• [YOUR ASSIGNMENT]
Omit any pictures, and restate word for word only the lines from the one with "Instruction: Click the fire at the tree's top" through the end of the data below.

[Records contained in a dataset]
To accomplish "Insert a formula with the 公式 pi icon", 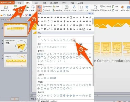I will click(87, 8).
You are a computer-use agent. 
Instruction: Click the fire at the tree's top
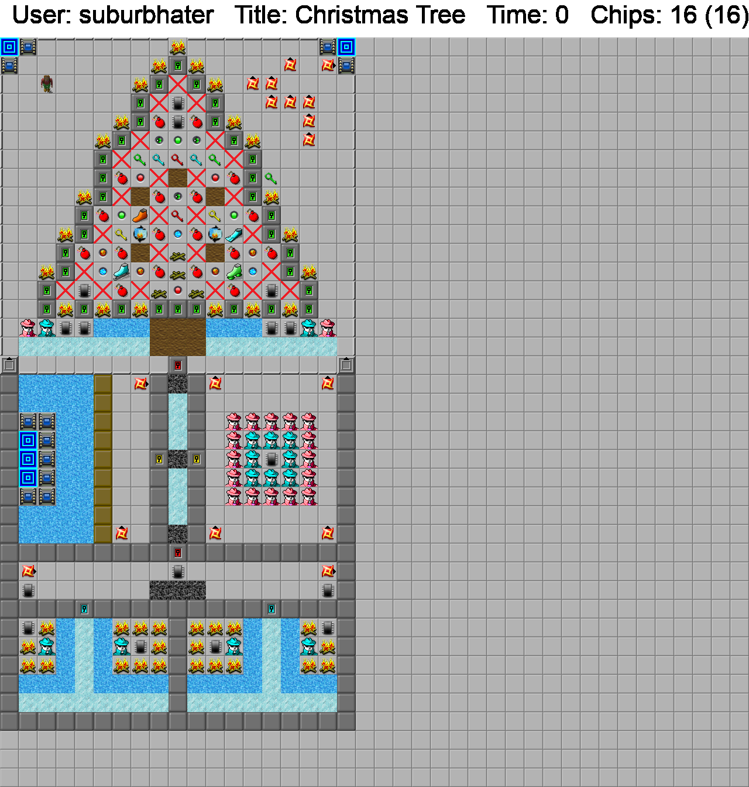tap(178, 47)
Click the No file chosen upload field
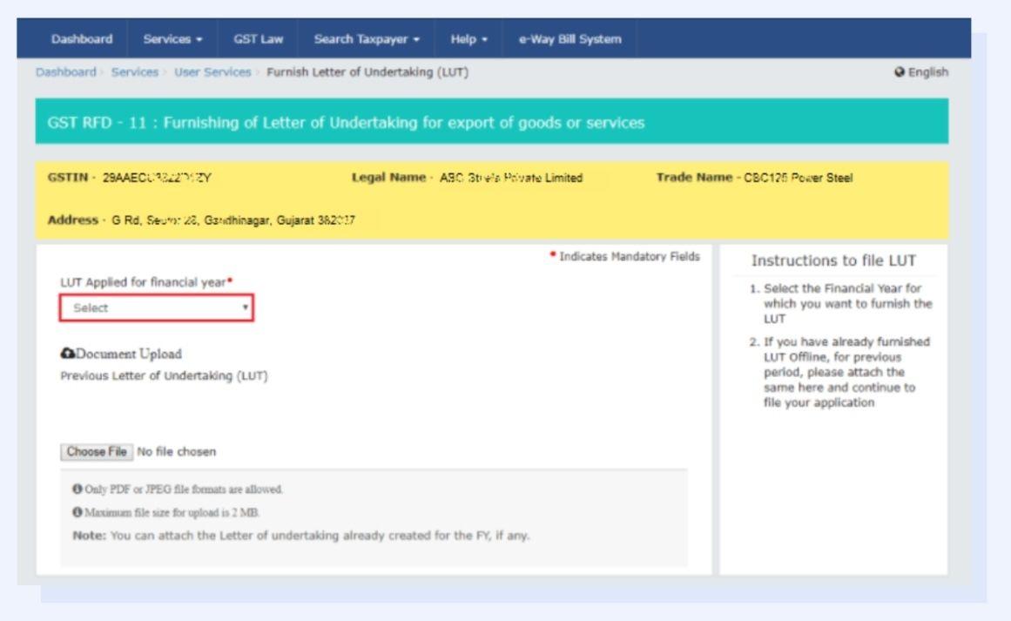Image resolution: width=1011 pixels, height=621 pixels. tap(177, 451)
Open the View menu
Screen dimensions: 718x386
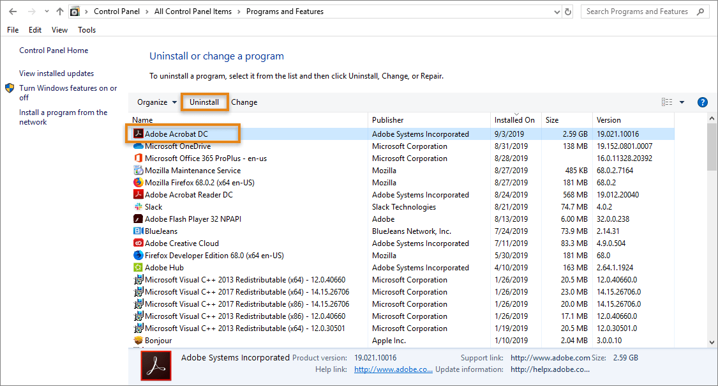tap(59, 29)
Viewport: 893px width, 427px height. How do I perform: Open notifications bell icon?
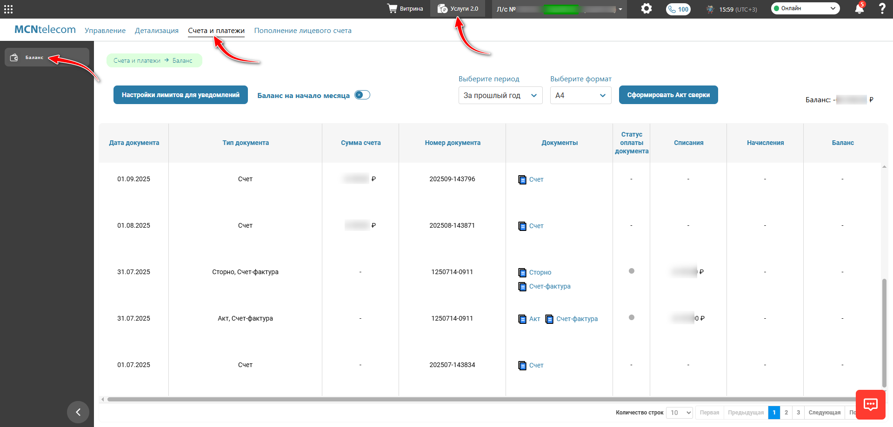(860, 9)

• [THE ANSWER]
Instruction: Click the fire at the tree's top
tap(178, 47)
Click the No file chosen upload field
Image resolution: width=1011 pixels, height=621 pixels. tap(177, 451)
Open the View menu
Screen dimensions: 718x386
tap(59, 29)
Viewport: 893px width, 427px height. How do I perform: Open notifications bell icon?
(860, 9)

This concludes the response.